Clinical Impact of the Increase in Immunosuppressive Cell-Related Gene Expression in Urine Sediment during Intravesical Bacillus Calmette-Guérin

Background: The aim of this study is to evaluate the clinical impact of intravesical Bacillus Calmette-Guérin (BCG)-induced changes in blood/urinary immune markers. Methods: Time-course changes in blood/urinary clinical parameters and mRNA expression of 13 genes in urine sediment taken eight times during the treatment course of intravesical BCG (before, every 2 weeks for 8 weeks, and after) in 24 patients with non-muscle invasive bladder cancer.

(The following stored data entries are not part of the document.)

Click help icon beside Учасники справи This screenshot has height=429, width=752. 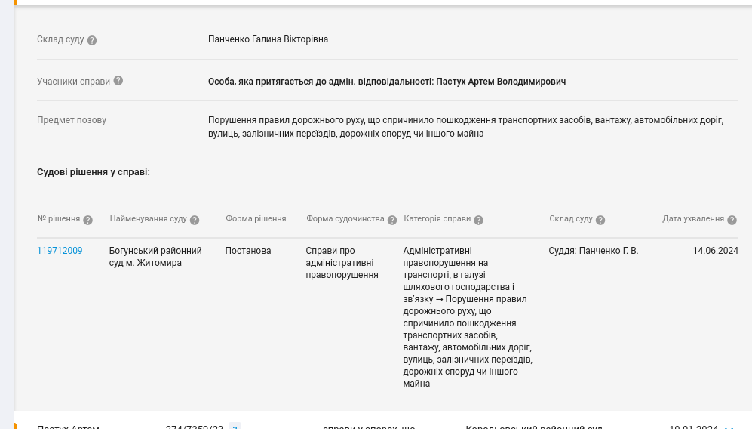tap(118, 81)
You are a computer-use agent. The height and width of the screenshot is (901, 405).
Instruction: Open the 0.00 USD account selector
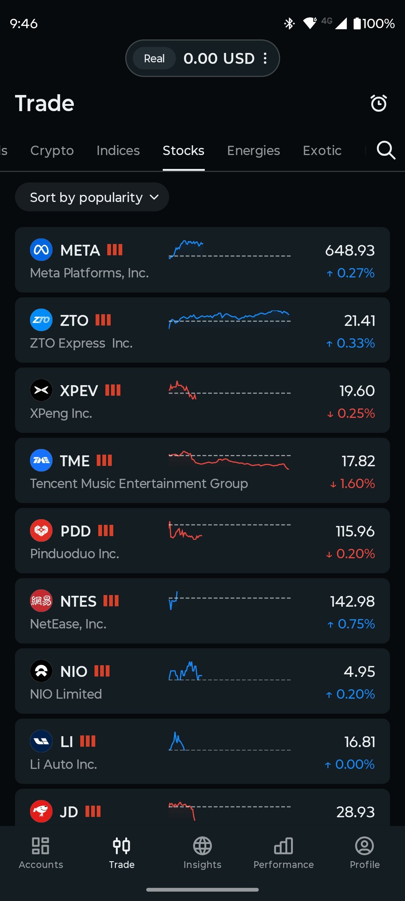click(219, 59)
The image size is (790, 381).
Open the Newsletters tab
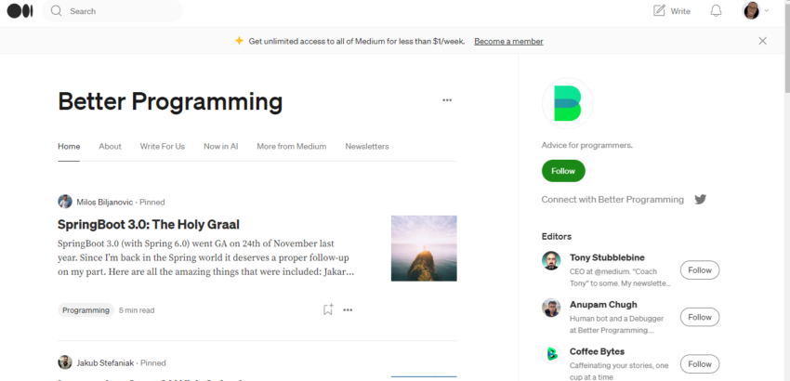point(367,147)
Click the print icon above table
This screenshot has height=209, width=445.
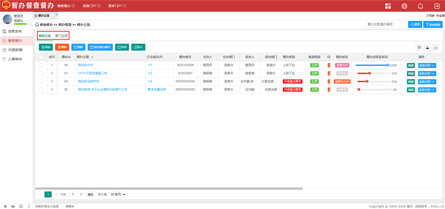click(435, 47)
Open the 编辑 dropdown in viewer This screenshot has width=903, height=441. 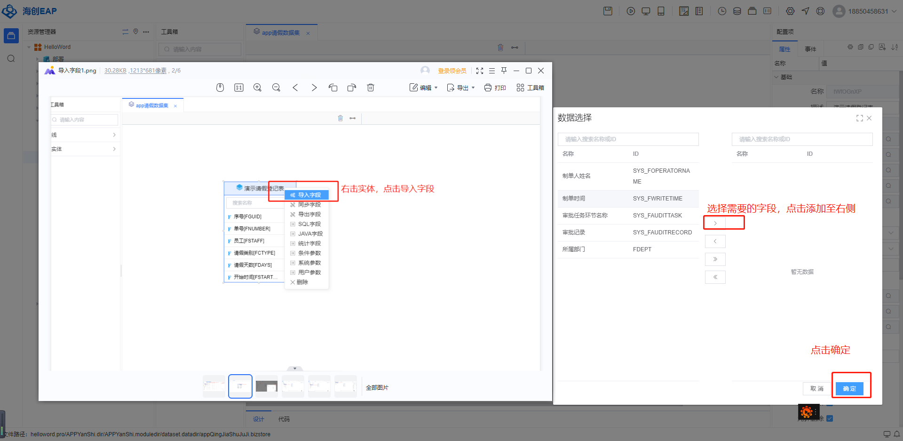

The genes examined include cellular markers of four immune checkpoint proteins (PD-L1, PD-L2, PD-1, and CTLA-4), immunosuppressive cells (regulatory T cells, tumor-associated macrophages, and myeloid-derived suppressor cells), pan-T lymphocytes, B lymphocytes, and neutrophils. Results: Significant transient increase in gene expression was observed for PD-L1, PD-1, FOXP3, and CD204 at 6–8 doses of BCG. The patients were stratified into two groups depending on the number of genes with increased mRNA expression. Fourteen (58%) had 0–1 genes upregulated, while 10 (42%) had 2–4 genes with increased expression. No patient in the 0–1 group experienced recurrence, while 70% of patients in the 2–4 group experienced recurrence (p value = 0.037, hazard ratio = 5.93). Conclusions: Our findings suggested that increases in more than one of PD-L1, PD-1, FOXP3, and CD204, expression in the urine sediments was associated with resistance to BCG treatment.